_Instructions for the task_
Would you count the lines below that contain the string "Expand" and reply with that number only?

_Data under study_
---------------

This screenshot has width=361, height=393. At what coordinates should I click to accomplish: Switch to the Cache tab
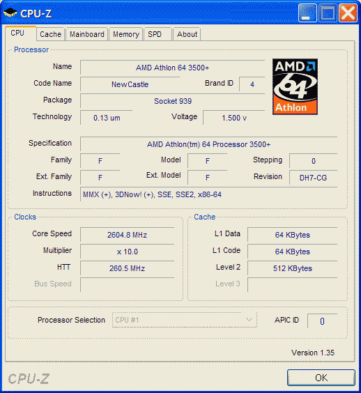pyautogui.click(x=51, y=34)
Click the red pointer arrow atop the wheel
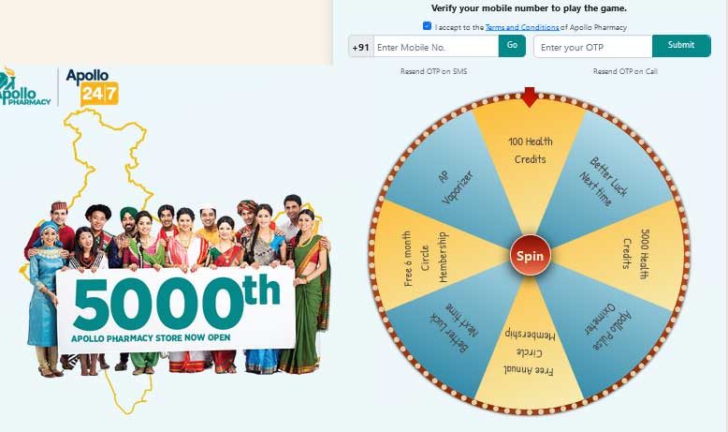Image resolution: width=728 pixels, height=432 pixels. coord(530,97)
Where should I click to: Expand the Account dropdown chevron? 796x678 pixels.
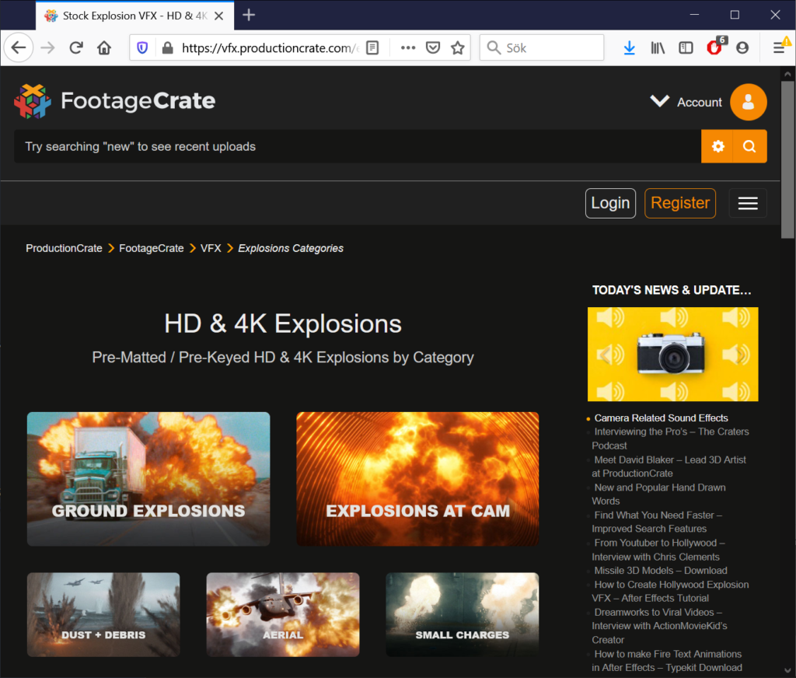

---------------

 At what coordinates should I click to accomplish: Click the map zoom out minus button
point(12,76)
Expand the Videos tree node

---------------

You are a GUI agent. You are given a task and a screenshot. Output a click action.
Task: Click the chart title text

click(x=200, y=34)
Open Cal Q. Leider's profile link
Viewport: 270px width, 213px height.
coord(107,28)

---------------

_Completed task_
2